Le soir, elle regarde en rêvant quelque étoile,
Et chante au bord du toit tant que dure l'été.
Mais l'hiver vient. Il fait bien froid, en vérité,
Dans ce logis mal clos tout en haut de la rampe ;
Les jours sont courts, il faut allumer une lampe ;
L'huile est chère, le bois est cher, le pain est cher.
Ô jeunesse ! printemps ! aube ! en proie à l'hiver !
La faim passe bientôt sa griffe sous la porte,
Décroche un vieux manteau, saisit la montre, emporte
Les meubles, prend enfin quelque humble bague d'or ;
Tout est vendu ! L'enfant travaille et lutte encor ;
Elle est honnête ; mais elle a, quand elle veille,
La misère, démon, qui lui parle à l'oreille.
L'ouvrage manque, hélas ! cela se voit souvent.
Que devenir ! Un jour, ô jour sombre ! elle vend
La pauvre croix d'honneur de son vieux père, et pleure ;
Elle tousse, elle a froid. Il faut donc qu'elle meure !
A dix-sept ans ! grand Dieu ! mais que faire ?... — Voilà
Ce qui fait qu'un matin la douce fille alla
Droit au gouffre, et qu'enfin, à présent, ce qui monte
À son front, ce n'est plus la pudeur, c'est la honte.
Hélas, et maintenant, deuil et pleurs éternels !
C'est fini. Les enfants, ces innocents cruels,
La suivent dans la rue avec des cris de joie.
Malheureuse ! elle traîne une robe de soie,
Elle chante, elle rit... ah ! pauvre âme aux abois !
Et le peuple sévère, avec sa grande voix,
Souffle qui courbe un homme et qui brise une femme,
Lui dit quand elle vient : « C'est toi ? Va-t-en, infâme ! »
Victor Hugo, Les Contemplations, 1856.
Texte n°6
« Les voiles » (Alphonse de Lamartine)
Thématique : Les Mémoires d'une âme

Quand j’étais jeune et fier et que j’ouvrais mes ailes,


Les ailes de mon âme à tous les vents des mers,
Les voiles emportaient ma pensée avec elles,
Et mes rêves flottaient sur tous les flots amers.

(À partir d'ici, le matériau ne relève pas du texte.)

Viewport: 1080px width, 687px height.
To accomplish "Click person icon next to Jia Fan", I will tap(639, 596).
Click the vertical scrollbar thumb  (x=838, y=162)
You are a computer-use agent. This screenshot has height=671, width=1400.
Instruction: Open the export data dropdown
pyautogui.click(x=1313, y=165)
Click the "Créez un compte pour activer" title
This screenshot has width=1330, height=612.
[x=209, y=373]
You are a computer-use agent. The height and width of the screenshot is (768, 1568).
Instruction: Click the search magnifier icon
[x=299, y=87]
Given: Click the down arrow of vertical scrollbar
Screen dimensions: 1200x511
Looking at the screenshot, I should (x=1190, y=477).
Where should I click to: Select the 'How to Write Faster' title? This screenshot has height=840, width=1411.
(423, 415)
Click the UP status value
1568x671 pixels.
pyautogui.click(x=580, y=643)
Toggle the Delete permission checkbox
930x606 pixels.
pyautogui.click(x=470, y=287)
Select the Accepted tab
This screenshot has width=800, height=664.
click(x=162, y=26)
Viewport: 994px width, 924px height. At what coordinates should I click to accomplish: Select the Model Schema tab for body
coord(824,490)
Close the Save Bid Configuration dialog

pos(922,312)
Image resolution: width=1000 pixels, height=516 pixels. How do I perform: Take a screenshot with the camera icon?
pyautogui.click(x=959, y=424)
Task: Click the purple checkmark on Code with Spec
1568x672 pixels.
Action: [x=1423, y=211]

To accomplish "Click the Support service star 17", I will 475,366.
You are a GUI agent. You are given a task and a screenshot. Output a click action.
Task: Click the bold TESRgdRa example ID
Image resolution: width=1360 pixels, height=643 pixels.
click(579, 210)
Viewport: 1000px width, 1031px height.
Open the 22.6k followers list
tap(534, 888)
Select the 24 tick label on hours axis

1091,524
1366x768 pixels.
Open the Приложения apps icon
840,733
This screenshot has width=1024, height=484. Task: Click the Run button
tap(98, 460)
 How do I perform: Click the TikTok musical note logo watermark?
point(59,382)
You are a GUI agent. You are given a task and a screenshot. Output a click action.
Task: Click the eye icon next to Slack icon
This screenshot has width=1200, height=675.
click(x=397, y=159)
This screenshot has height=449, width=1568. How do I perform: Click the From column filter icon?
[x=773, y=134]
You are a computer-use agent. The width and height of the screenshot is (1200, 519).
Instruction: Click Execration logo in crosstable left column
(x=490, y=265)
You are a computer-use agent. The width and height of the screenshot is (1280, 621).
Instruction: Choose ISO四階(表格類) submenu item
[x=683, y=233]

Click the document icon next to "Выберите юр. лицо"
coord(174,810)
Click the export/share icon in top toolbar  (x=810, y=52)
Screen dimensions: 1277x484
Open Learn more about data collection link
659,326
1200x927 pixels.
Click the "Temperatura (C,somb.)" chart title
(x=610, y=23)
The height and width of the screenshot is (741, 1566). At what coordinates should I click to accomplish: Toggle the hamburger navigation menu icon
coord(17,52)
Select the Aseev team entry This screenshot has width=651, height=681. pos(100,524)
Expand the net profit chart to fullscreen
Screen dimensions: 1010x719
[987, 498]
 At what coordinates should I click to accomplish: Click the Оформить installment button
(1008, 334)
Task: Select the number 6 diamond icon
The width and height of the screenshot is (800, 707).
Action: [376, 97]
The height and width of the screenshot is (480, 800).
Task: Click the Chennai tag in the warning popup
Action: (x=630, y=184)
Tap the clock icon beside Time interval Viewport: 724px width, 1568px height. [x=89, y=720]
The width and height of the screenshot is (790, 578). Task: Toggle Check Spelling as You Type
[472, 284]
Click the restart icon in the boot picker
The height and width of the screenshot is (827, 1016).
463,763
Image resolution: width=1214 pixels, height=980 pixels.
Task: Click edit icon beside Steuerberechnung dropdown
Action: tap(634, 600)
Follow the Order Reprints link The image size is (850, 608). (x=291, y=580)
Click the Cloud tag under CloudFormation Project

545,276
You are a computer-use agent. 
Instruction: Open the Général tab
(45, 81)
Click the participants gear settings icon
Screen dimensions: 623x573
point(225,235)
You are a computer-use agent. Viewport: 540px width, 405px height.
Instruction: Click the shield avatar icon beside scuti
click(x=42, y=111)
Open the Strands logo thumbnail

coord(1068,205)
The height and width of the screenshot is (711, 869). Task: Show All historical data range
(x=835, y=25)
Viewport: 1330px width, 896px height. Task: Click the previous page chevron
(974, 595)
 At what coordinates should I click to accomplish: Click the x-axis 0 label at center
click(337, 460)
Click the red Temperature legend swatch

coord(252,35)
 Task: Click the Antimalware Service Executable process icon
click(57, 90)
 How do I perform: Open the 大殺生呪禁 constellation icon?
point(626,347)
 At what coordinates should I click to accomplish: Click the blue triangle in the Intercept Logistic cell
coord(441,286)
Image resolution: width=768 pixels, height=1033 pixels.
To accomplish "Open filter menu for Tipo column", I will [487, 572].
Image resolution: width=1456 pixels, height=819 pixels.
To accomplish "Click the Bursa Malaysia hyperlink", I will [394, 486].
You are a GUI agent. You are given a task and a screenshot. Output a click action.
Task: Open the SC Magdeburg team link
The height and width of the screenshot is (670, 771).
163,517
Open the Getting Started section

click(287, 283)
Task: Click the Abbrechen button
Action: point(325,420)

Je voyais dans ce vague où l’horizon se noie


Surgir tout verdoyants de pampre et de jasmin
Des continents de vie et des îles de joie
Où la gloire et l’amour m’appelaient de la main.

J’enviais chaque nef qui blanchissait l’écume,


Heureuse d’aspirer au rivage inconnu,
Et maintenant, assis au bord du cap qui fume,
J’ai traversé ces flots et j’en suis revenu.

Et j’aime encor ces mers autrefois tant aimées,


Non plus comme le champ de mes rêves chéris,
Mais comme un champ de mort où mes ailes semées
De moi-même partout me montrent les débris.

Cet écueil me brisa, ce bord surgit funeste,


Ma fortune sombra dans ce calme trompeur ;
La foudre ici sur moi tomba de l’arc céleste
Et chacun de ces flots roule un peu de mon coeur.